Kinerja keuangan Q1 2026 menyoroti profil laba yang berbeda dari ketiga perusahaan di tengah supercycle ini:

SK Hynix: Pendapatan kuartal sebesar KRW 52,58 triliun, laba operasi KRW 37,61 triliun, margin operasi 72%, dan margin bersih 77%. Semua metrik utama mencetak rekor perusahaan. Harga jual rata-rata DRAM naik sekitar 65% secara kuartalan, NAND naik sekitar 75%. Gross margin dan EBITDA margin sama-sama mencapai 79%. Laba non-operasional bersih Q1 sebesar KRW 14 triliun, termasuk KRW 1,6 triliun dari keuntungan selisih kurs dan KRW 9,9 triliun dari revaluasi aset investasi—keduanya bersifat non-recurring.

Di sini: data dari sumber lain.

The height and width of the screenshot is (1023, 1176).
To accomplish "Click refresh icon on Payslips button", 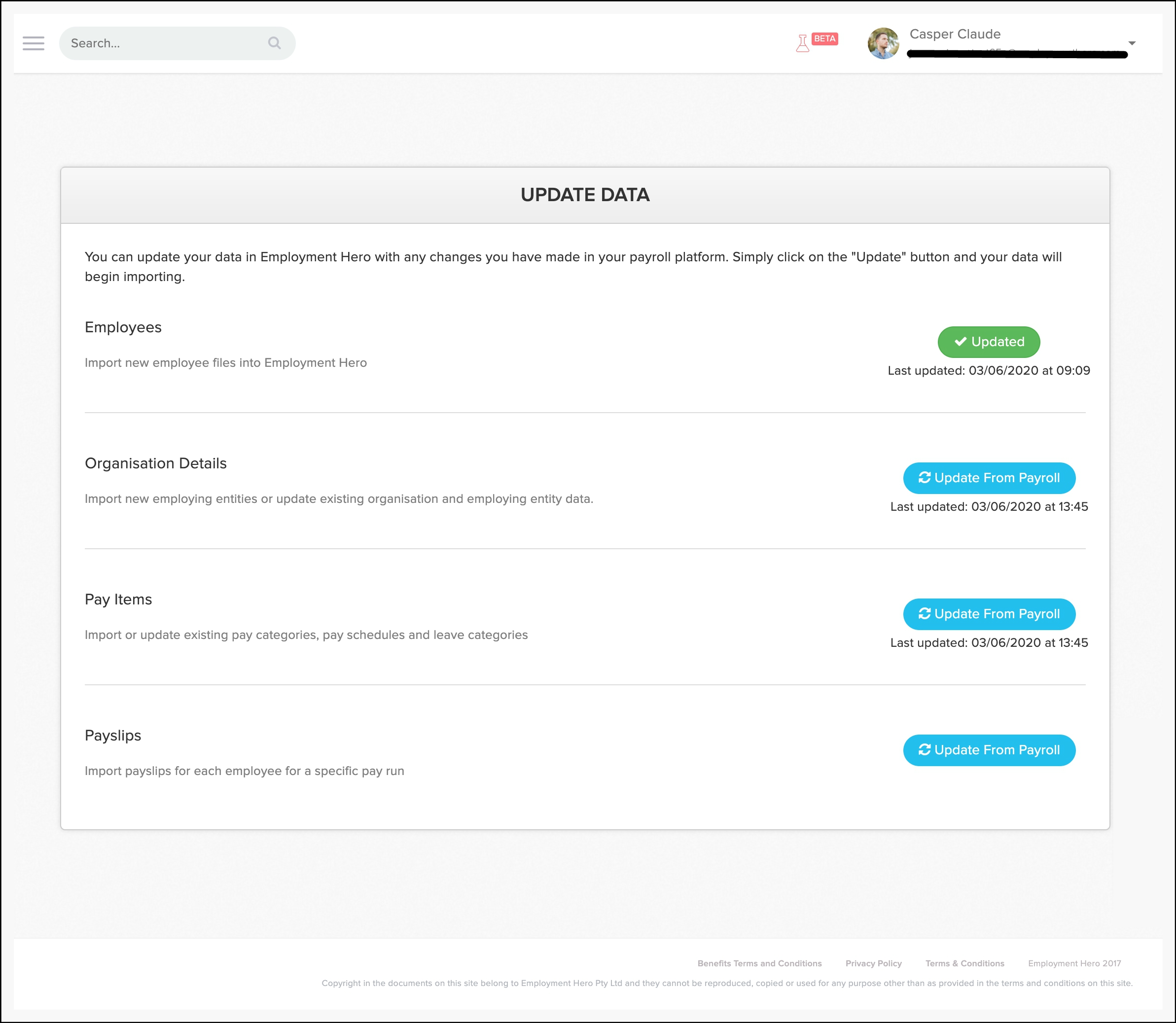I will (924, 749).
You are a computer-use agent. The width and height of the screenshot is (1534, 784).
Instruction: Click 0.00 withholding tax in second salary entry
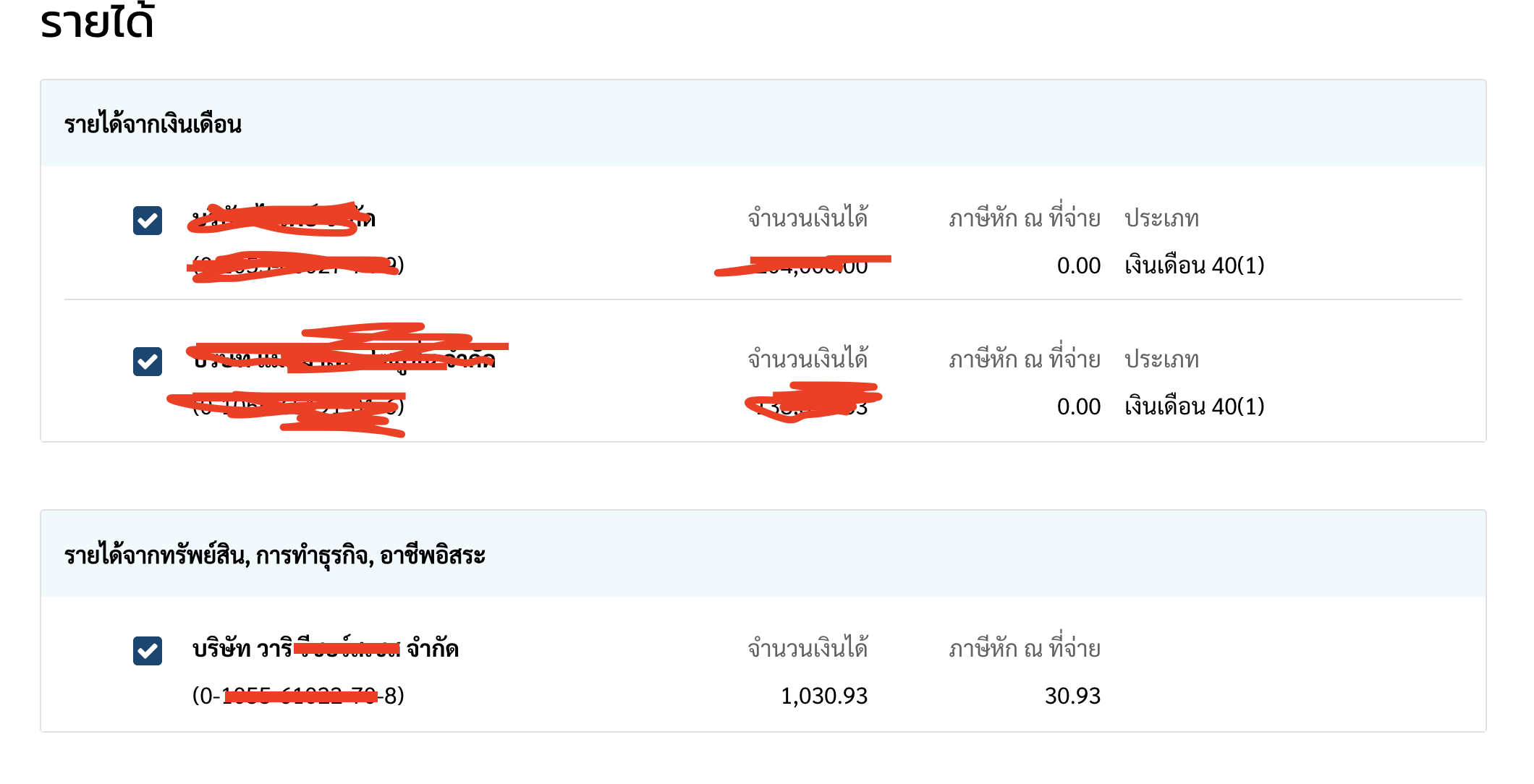click(1079, 406)
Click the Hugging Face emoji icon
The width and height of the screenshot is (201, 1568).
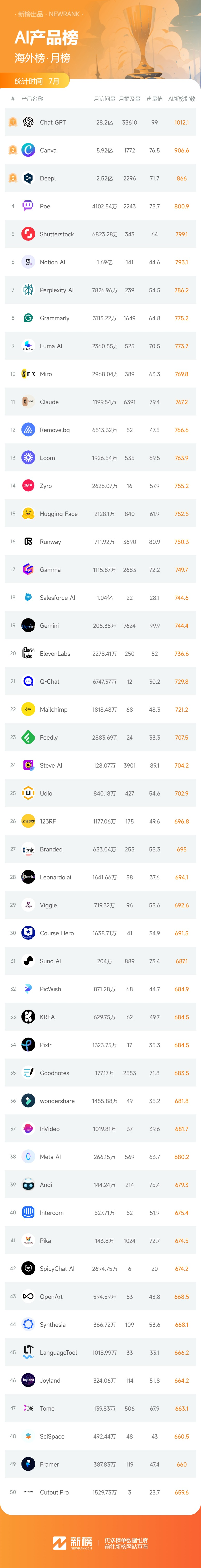(28, 514)
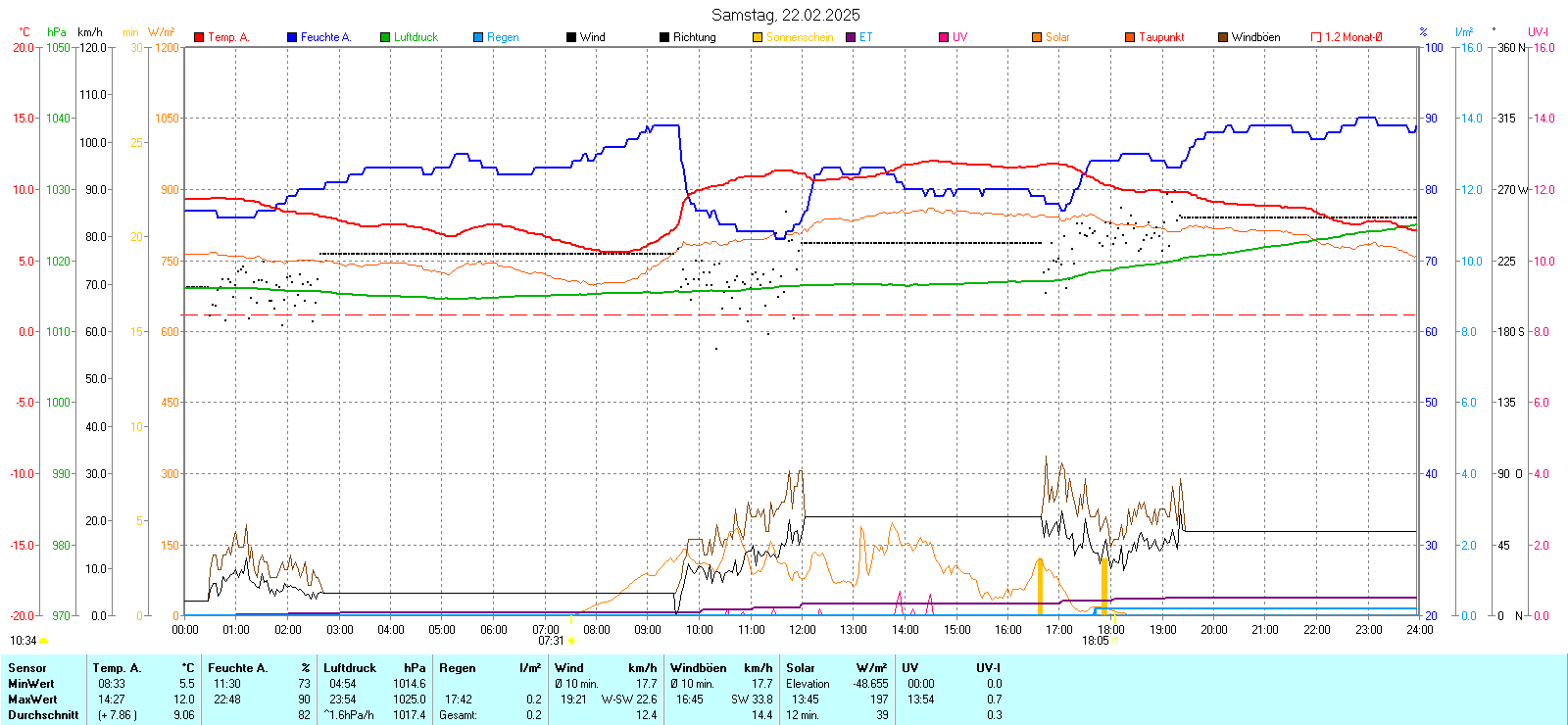Click the yellow Sonnenschein legend square

(x=758, y=37)
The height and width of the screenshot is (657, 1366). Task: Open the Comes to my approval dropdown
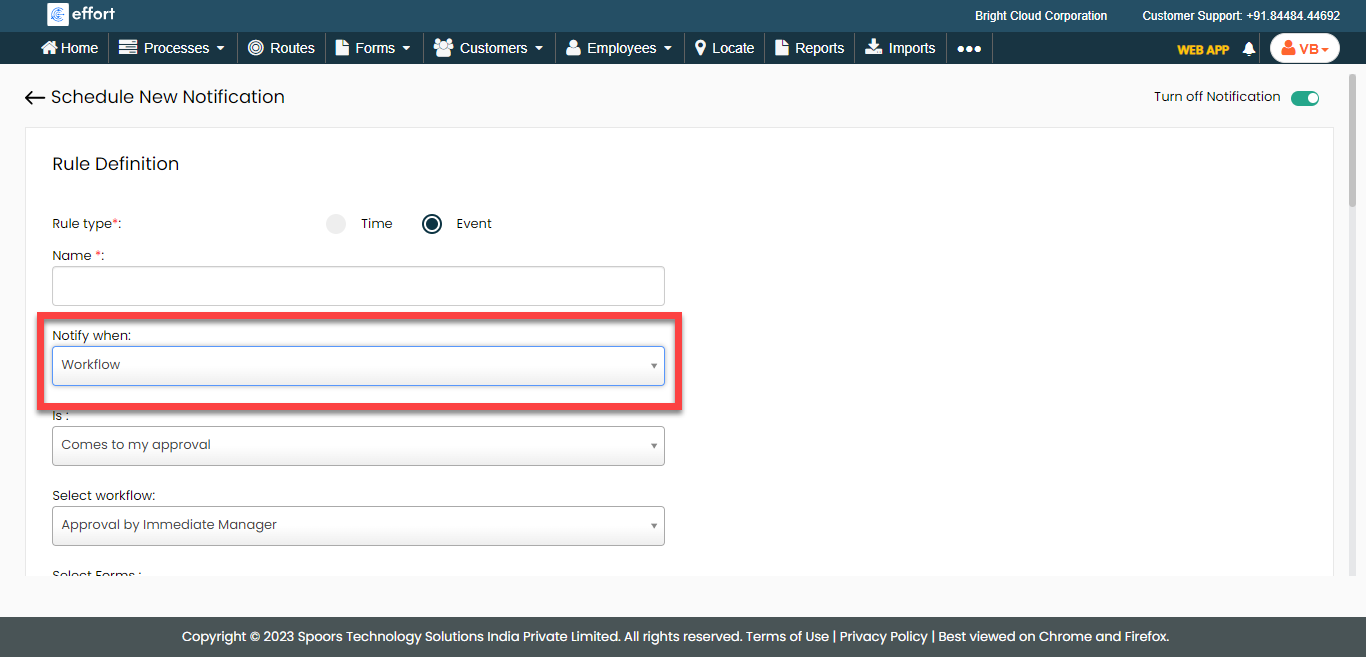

Samsung Electronics: Bisnis Samsung mencakup chip memori, foundry, smartphone, peralatan rumah tangga, dan lainnya; laba segmen storage tidak dipisahkan secara khusus. Nomura menaikkan target harga Samsung dari KRW 340.000 menjadi KRW 590.000 pada 18 Mei, memproyeksikan permintaan inferensi AI akan memicu siklus baru memori. Meski pasar sangat optimistis terhadap segmen storage Samsung, valuasi keseluruhan masih terbebani oleh divisi non-memori.

Micron Technology: Untuk FY2026 Q3 (berakhir Mei 2026), Micron memproyeksikan pendapatan sekitar $33,5 miliar, naik lebih dari 260% secara tahunan. EPS non-GAAP FY2026 Q2 sekitar $8,42. Seluruh pasokan HBM Micron untuk 2026 telah terjual habis.

Perbandingan margin: margin operasi SK Hynix sebesar 72% memimpin industri. KB Securities memproyeksikan margin operasi penuh tahun 2026 SK Hynix di 78,1%, berpotensi menjadi yang tertinggi di industri semikonduktor global—melampaui Nvidia dan Saudi Aramco.

Kerangka Valuasi: Evolusi Target Harga dan Logika Penetapan Harga

Logika valuasi untuk perusahaan-perusahaan ini tengah mengalami perubahan mendasar—dari "penetapan harga siklikal" ke "re-rating struktural". Per 28 Mei 2026, berikut ringkasan target harga dari broker utama:

Perusahaan Broker Target Harga Logika Inti
SK Hynix Nomura (17 Mei) KRW 4.000.000 Pertumbuhan eksponensial permintaan memori AI
SK Hynix KB Securities (15 Mei) KRW 3.000.000 Margin operasi 2026 sebesar 78,1%
SK Hynix Mirae Asset Securities (27 Mei) KRW 3.800.000 Peningkatan ROE dan re-rating valuasi
Micron Technology UBS (26 Mei) $1.625 Laba terkunci LTA + model valuasi re-rating

Sumber: Laporan Nomura 17 Mei; KB Securities 15 Mei; Mirae Asset Securities 27 Mei; UBS 26 Mei.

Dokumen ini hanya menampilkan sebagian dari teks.